==== Excerpt ====

Mr. Blunkett: Albeit that I am open to criticism for making speeches on terrorism across the world, which is also faced with terror, the answer is "Yes, I think we should." I did it in New Delhi to an audience including human rights lawyers and members of the supreme court, who, contrary to the kind of dismissal that I saw on "Newsnight" last night, had a deep commitment as human rights lawyers and members of India's supreme court to human and civil rights in their country and across the world. I shall do the same in the Untied States in two weeks' time, because I believe that these are universal principles that are crucial to democracy and justice, and that we should debate them on that basis.

I am very mindful that what we do in this country is a benchmark, and I hope that it will remain a pillar of best practice and a beacon for people across the world.

==== Data under study ====

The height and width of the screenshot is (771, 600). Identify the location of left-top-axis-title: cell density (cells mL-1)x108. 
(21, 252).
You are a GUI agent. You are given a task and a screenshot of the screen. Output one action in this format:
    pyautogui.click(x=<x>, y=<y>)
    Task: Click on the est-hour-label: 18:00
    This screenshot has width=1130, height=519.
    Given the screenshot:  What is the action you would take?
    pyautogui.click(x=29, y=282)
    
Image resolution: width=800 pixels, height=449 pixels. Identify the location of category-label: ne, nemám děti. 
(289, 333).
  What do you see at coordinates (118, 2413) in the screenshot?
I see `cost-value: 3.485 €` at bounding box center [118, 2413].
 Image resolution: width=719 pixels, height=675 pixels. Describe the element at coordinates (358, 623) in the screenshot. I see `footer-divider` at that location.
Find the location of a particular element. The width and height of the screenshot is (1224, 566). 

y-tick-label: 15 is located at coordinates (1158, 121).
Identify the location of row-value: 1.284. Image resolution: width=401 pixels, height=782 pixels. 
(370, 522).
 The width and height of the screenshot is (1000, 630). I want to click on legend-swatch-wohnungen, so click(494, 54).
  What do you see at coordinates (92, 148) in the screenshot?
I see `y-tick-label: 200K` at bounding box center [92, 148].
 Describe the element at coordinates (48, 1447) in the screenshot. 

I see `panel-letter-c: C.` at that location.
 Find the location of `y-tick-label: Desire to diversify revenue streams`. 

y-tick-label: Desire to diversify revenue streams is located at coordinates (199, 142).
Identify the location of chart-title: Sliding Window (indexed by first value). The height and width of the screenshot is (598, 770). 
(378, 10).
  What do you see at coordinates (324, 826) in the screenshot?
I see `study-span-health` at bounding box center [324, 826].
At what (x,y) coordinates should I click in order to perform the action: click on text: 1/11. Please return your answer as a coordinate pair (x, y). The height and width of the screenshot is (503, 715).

====

Activity list:
a: Return the passage from Mr. Blunkett's remarks on terrorism, starting with "Mr. Blunkett: Albeit" and going on through "on that basis.".
b: In Mr. Blunkett's remarks on terrorism, in which city did he give a speech to an audience that included members of India's supreme court?
c: Extend Mr. Blunkett's remarks on terrorism, picking up after their final sentence.

Results in order:
a:
Mr. Blunkett: Albeit that I am open to criticism for making speeches on terrorism across the world, which is also faced with terror, the answer is "Yes, I think we should." I did it in New Delhi to an audience including human rights lawyers and members of the supreme court, who, contrary to the kind of dismissal that I saw on "Newsnight" last night, had a deep commitment as human rights lawyers and members of India's supreme court to human and civil rights in their country and across the world. I shall do the same in the Untied States in two weeks' time, because I believe that these are universal principles that are crucial to democracy and justice, and that we should debate them on that basis.

b: New Delhi

c:
Mr. Mark Oaten (Winchester) (LD): The Home Secretary has just confirmed that he plans to review part 4 in a six-month period. Will he therefore consider amending tomorrow's order so that the extension period is six months, so that there will be a guarantee that we can debate it in a six-month period?

Mr. Blunkett: No, I will not. Apart from the fact that the regulations and the Act do not permit us to do so, we laid down the annual review by the House and the renewal procedure knowing that individual cases, after the initial six months, would be reviewed on a three-monthly basis. The Special Immigration Appeals Commission will review all the cases that it has dealt with on a three-monthly basis, and it has the power—and is free to—challenge the continuing evidence placed before it, and whether the risk continues. In terms of dealing both with Lord Newton's report and with renewal, I need to spell out that that is risk to the life of the nation that constitutes a public emergency within article 15 of the ECHR. I needed to get that on the record as well.

As I spelt out in quoting Eliza Manningham-Buller, nothing has diminished that threat. It is important to continue to re-emphasise that, because, sadly, people easily forget Bali, where 202 people were killed; Casablanca, where 44 people were killed; Riyadh, where 34 people were killed; Jakarta, where 12 people were killed; and Istanbul, where at the end of last year, over 50 people lost their lives including the consul general and members of his staff.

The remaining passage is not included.